[Data items]
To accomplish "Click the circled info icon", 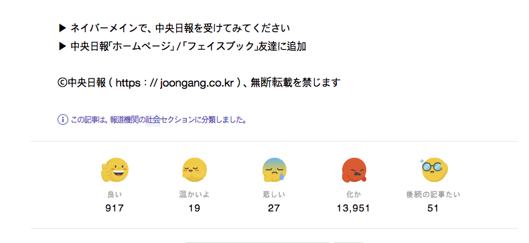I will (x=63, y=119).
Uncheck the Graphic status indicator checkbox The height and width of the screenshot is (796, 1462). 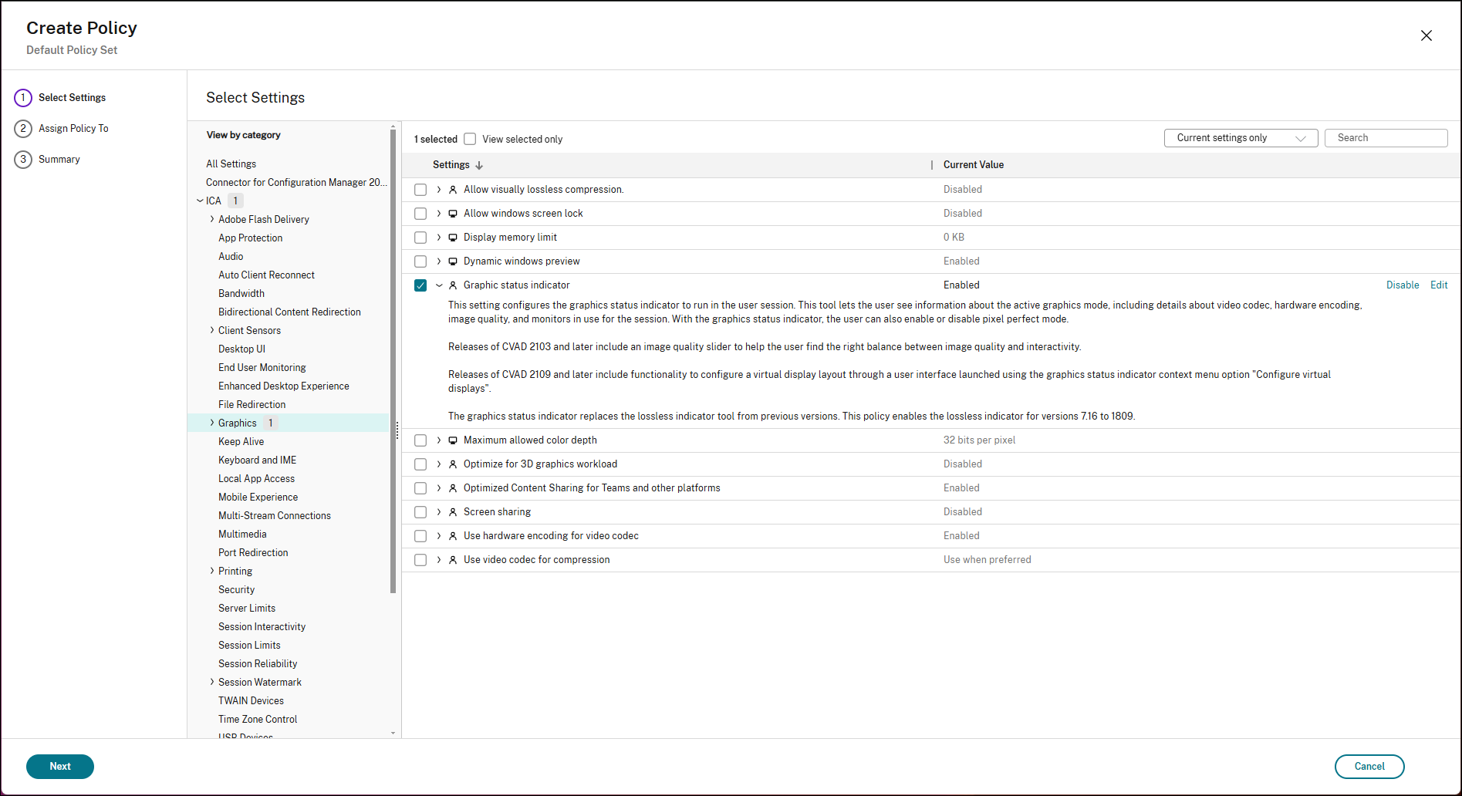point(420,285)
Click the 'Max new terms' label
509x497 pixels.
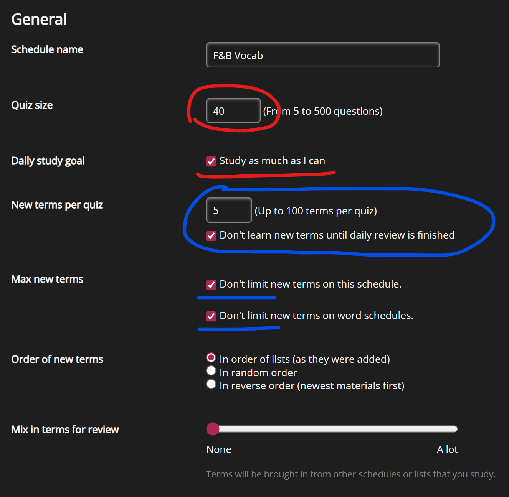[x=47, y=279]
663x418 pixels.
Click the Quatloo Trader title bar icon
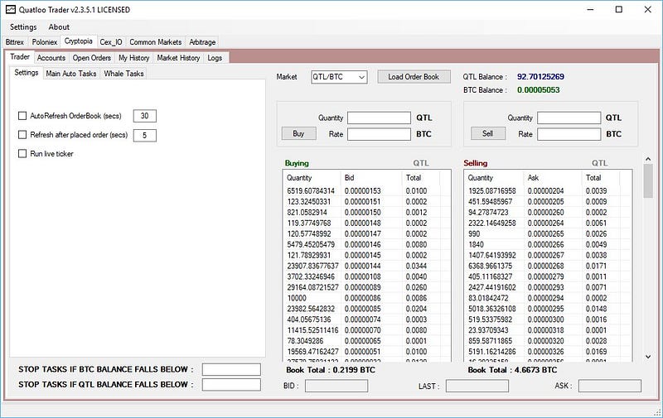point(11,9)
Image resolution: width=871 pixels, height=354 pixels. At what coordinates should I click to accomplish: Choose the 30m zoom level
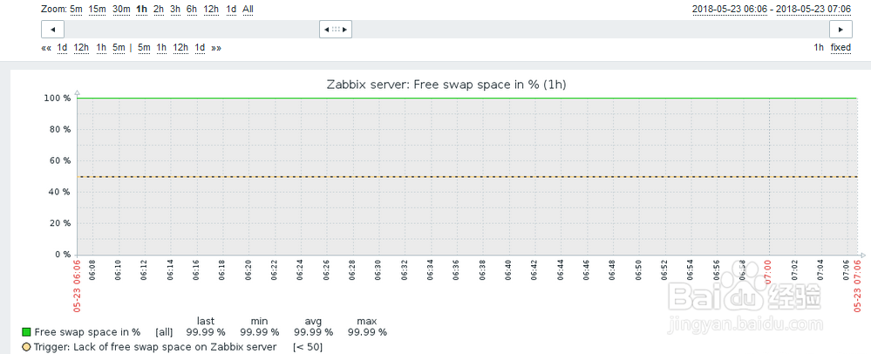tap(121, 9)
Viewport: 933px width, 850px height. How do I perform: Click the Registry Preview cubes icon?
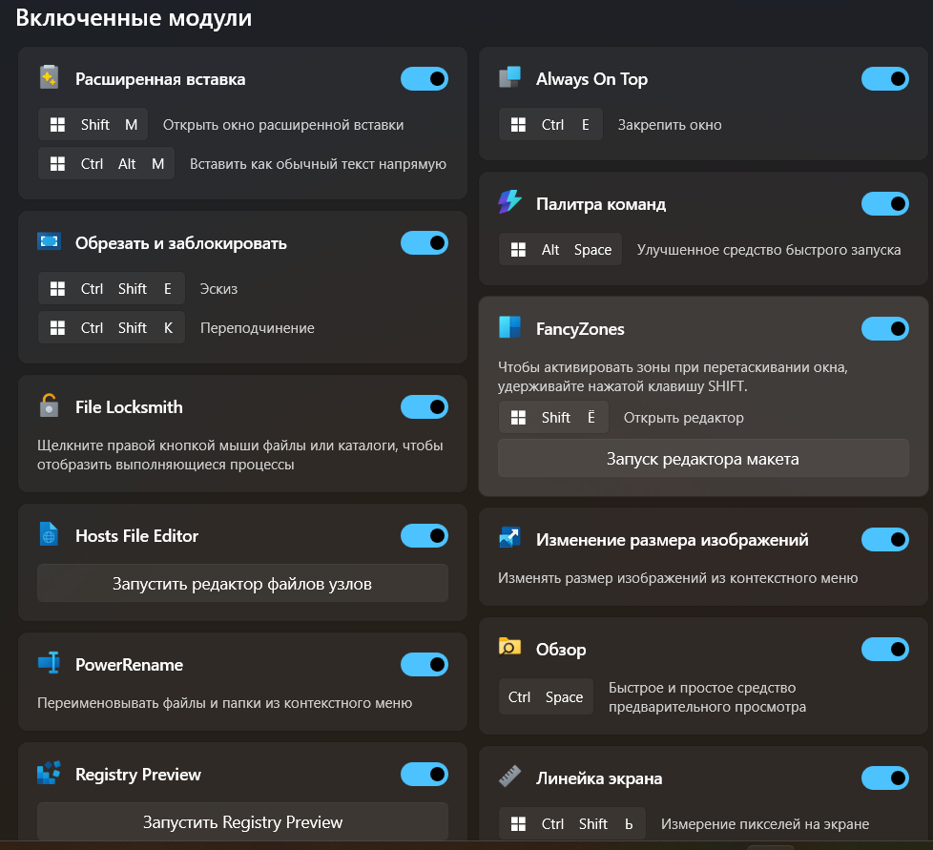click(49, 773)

---

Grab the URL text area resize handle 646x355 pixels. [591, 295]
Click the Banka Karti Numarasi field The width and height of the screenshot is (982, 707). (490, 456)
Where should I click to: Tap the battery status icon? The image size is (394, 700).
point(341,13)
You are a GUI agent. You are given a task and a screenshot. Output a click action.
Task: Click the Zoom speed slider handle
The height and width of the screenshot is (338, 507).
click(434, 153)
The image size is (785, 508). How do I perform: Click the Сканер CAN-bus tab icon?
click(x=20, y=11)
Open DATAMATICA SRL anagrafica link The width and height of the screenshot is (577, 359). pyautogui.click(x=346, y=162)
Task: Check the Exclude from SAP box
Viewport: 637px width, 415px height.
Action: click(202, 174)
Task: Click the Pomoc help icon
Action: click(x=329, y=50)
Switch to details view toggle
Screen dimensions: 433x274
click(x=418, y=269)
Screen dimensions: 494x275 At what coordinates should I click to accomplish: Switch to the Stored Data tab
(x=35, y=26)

- [What the task requires]: Output, from the data above, the lines from the line with "Grab the URL" to the line with "Task: Click the Zoom speed slider handle" exactly as they stand, both ends included and nothing else.

- [Your response]:
Grab the URL text area resize handle 646x355 pixels. [591, 295]
Click the Banka Karti Numarasi field The width and height of the screenshot is (982, 707). (490, 456)
Where should I click to: Tap the battery status icon? The image size is (394, 700).
point(341,13)
You are a GUI agent. You are given a task and a screenshot. Output a click action.
Task: Click the Zoom speed slider handle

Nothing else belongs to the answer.